AN EGYPTIAN GREYWACKE ISIS from the Late Perios of Dynasty XXVI, CIRCA 664- 525 B.C. sits as one of the most expensive artifacts ever sold. Find out the reason why!

First acquired by a French diplomat in Alexandria back in the 1840s, the EGYPTIAN GREYWACKE ISIS has traversed along various coastal lines to finally be stationary in its current owner’s possession. It represents a statue of Goddess ISIS from Egypt, sitting on a throne with her legs together and her hands in a resting position on her lap. On her head, she wears a tripartite wig that is overlaid by a vulture headdress holding shen-signs in each of its talons. One can also notice the sun-disc between cow’s horns on the goddess’s head. The extended cosmetic lines, raised rims, eyebrows arching above in raised relief and her almond-shaped eyes are also inscribed carefully. A slight smile under a straight nose is also visible.
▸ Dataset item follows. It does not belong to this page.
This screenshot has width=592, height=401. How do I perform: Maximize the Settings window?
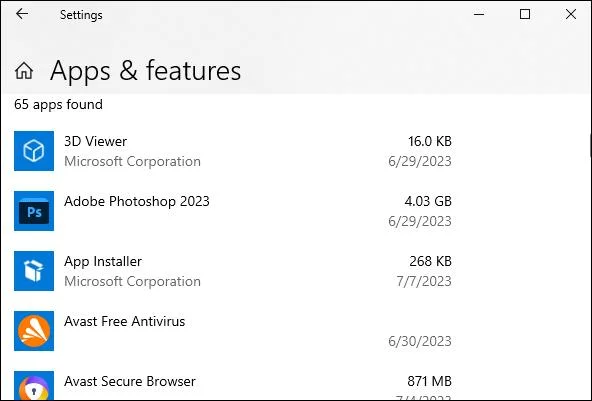525,14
Well modelled ears are inscribed on four sides of the throne. She holds an ankh-cross in her right hand. She is wearing a tight-fit halter neck dress that drapes down to her ankle. Along with this, you can also spot a magical incantation for the Royal Acquaintance, Ptahirdis, True of voice, son Wepwawetemsaf, begotten of Merptahites. 
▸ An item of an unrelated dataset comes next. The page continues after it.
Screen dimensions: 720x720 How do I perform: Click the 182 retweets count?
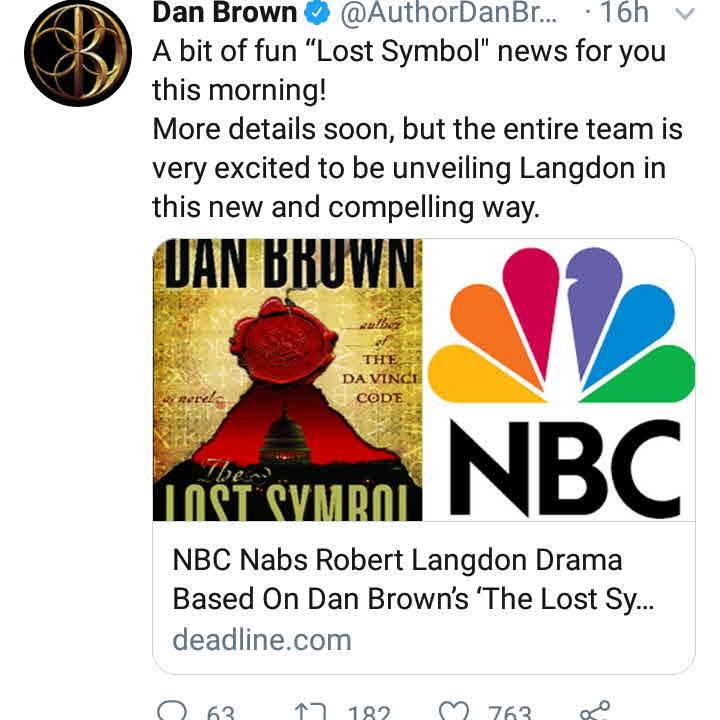click(368, 711)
The mighty goddess statue also has a story connected to it.

It was believed to be a healing statue, worshipped by followers to get immunity against certain diseases. Devotees would pour water over the magical text inscribed on the statue to be healed and protect themselves from venomous animals. Researchers say, the statue might have been in an open space to make it accessible for whoever wanted to call upon the goddess’s magic. Either in the temple of Isis in Giza or the open courtyard of Ptahirdis’s funerary complex.
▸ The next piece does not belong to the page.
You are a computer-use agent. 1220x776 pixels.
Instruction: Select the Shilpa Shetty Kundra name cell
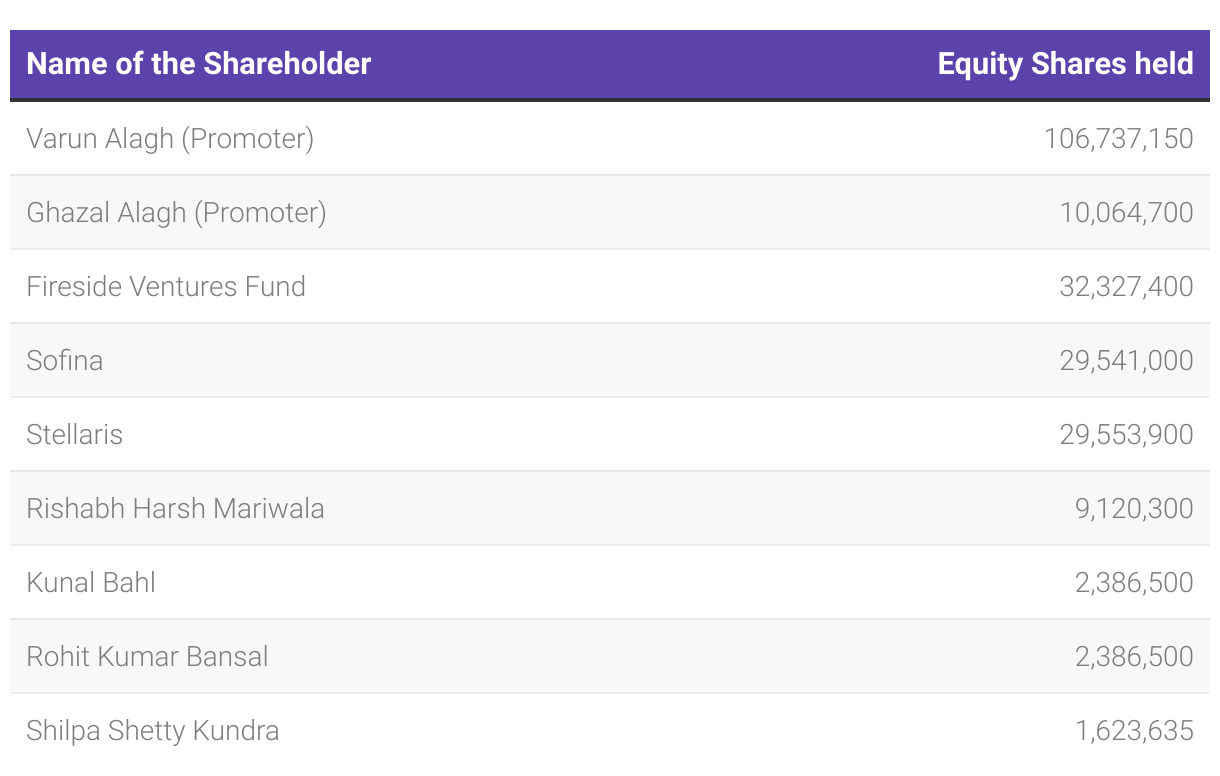tap(152, 730)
The iconic goddess Isis has been worshipped since the early days of the Egyptian civilisation. She is regarded as the mother of par excellence, magician and protectoress and one who personifies caring for her family. She has been surrounded by stories of various myths that represent her as an authoritative figure in Egypt’s cultural roots. In one such myth, she uses the secrets of mummification on Osiris, her brother and husband, in order to preserve his body after he is kidnapped by the jealous Seth and his body parts are scattered along the Nile.  

Price: The statue was sold at a whopping price of nearly $6 million.